Douglas Adams, the noted author of “The Hitchhiker’s Guide to the Galaxy,” was a prolific writer whose creative work encompassed essays, books, screenplays and television. I can’t say I’m a devoted fan, but I think I read Hitchhiker some years ago. After his death in 2001, an unfinished novel called the “Salmon of Doubt” was published by his estate. I saw a quote from it recently in an essay attempting to explain our sometimes knee-jerk response to the remorseless march of progress.

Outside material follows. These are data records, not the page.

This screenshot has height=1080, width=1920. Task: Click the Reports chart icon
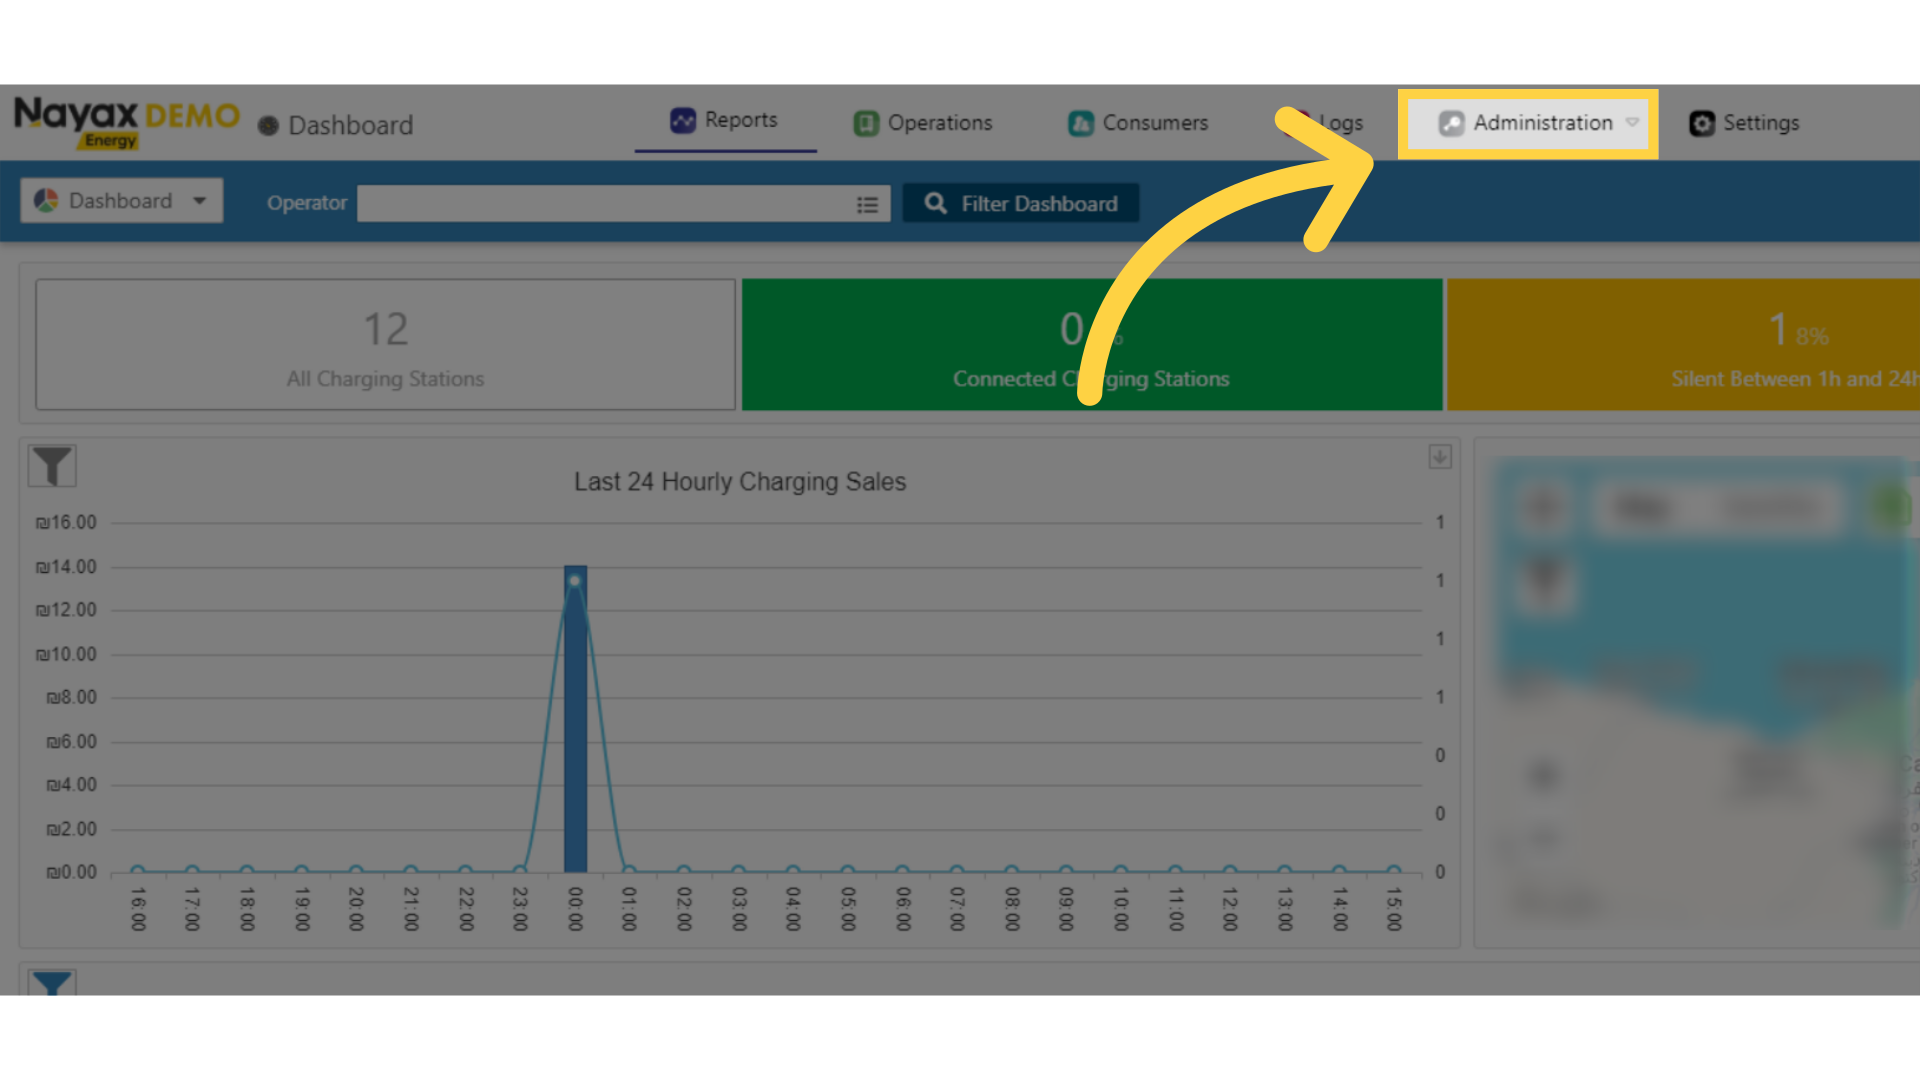click(x=682, y=120)
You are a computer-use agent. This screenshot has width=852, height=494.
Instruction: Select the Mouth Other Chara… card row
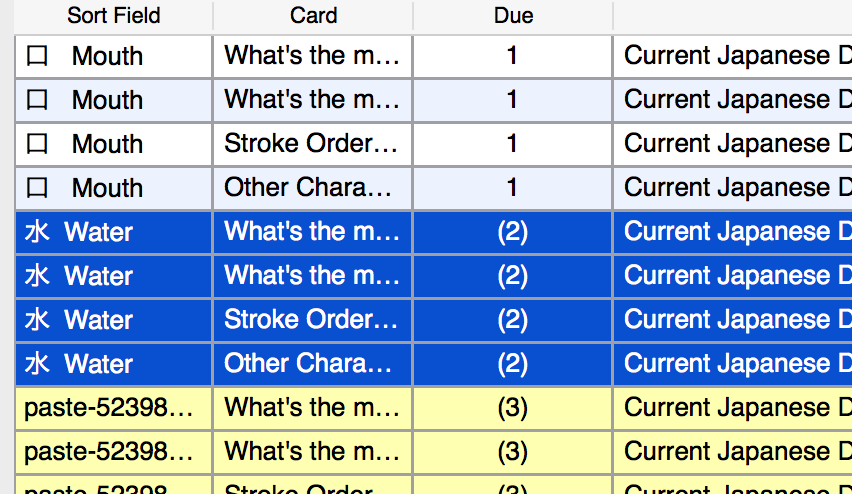pyautogui.click(x=309, y=188)
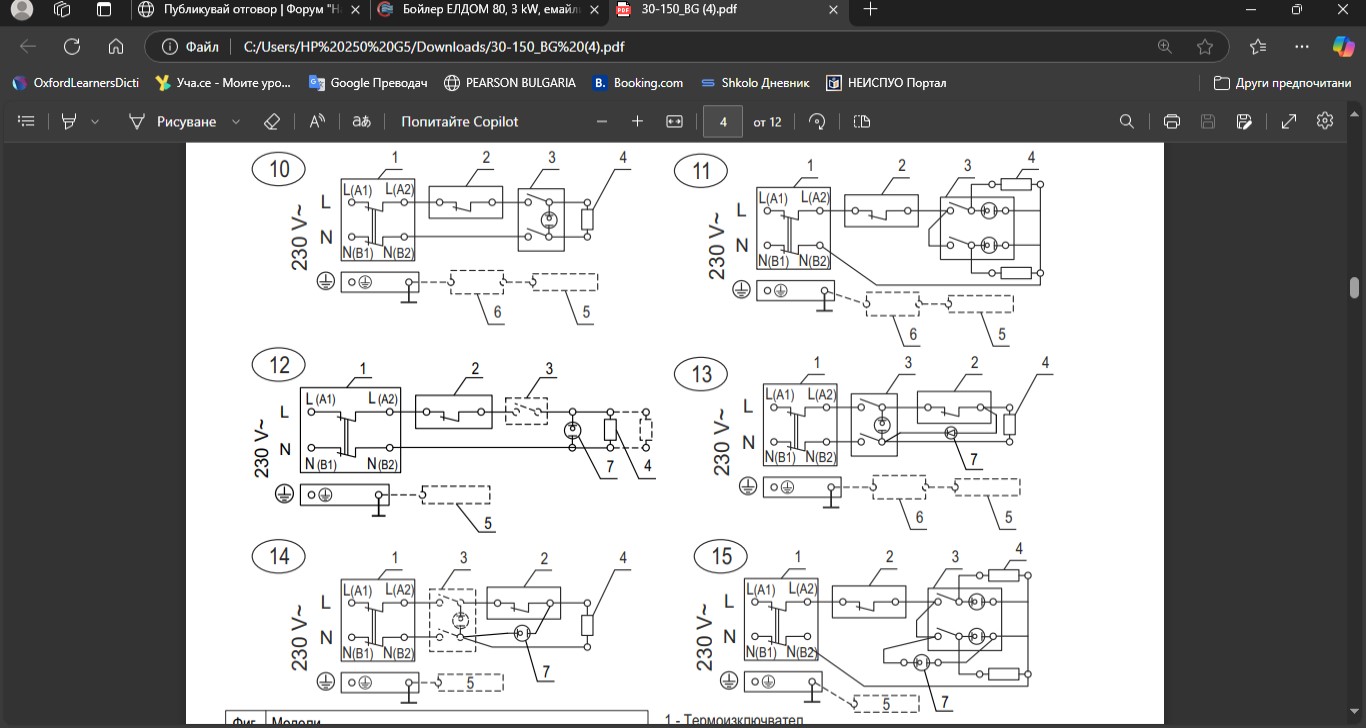Screen dimensions: 1366x728
Task: Click the rotate page icon
Action: coord(817,122)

“I’ve come up with a set of rules that describe our reactions to technologies,” Adams wrote. “1. Anything that is in the world when you’re born is normal and ordinary and is just a natural part of the way the world works. 2. Anything that’s invented between when you’re fifteen and thirty-five is new and exciting and revolutionary and you can probably get a career in it. 3. Anything invented after you’re thirty-five is against the natural order of things.”
Sound at all familiar? Do you see yourself anywhere in the taxonomy of that observation? The quote is quite meme-worthy, but like all memes, it’s a generalization that isn’t universally true if it’s true at all. You almost want to overlay a standard distribution curve on it to see what percentage of which cohort embraces the attitudes described. I invite you to click on the comments addressed at our video on electric airplane air racing to see examples of what I’m talking about and you can then surmise who hews to the Adams hierarchy. Dismissiveness ahead of rational analysis is a disease every bit as virulent as wide-eyed Pollyannaism.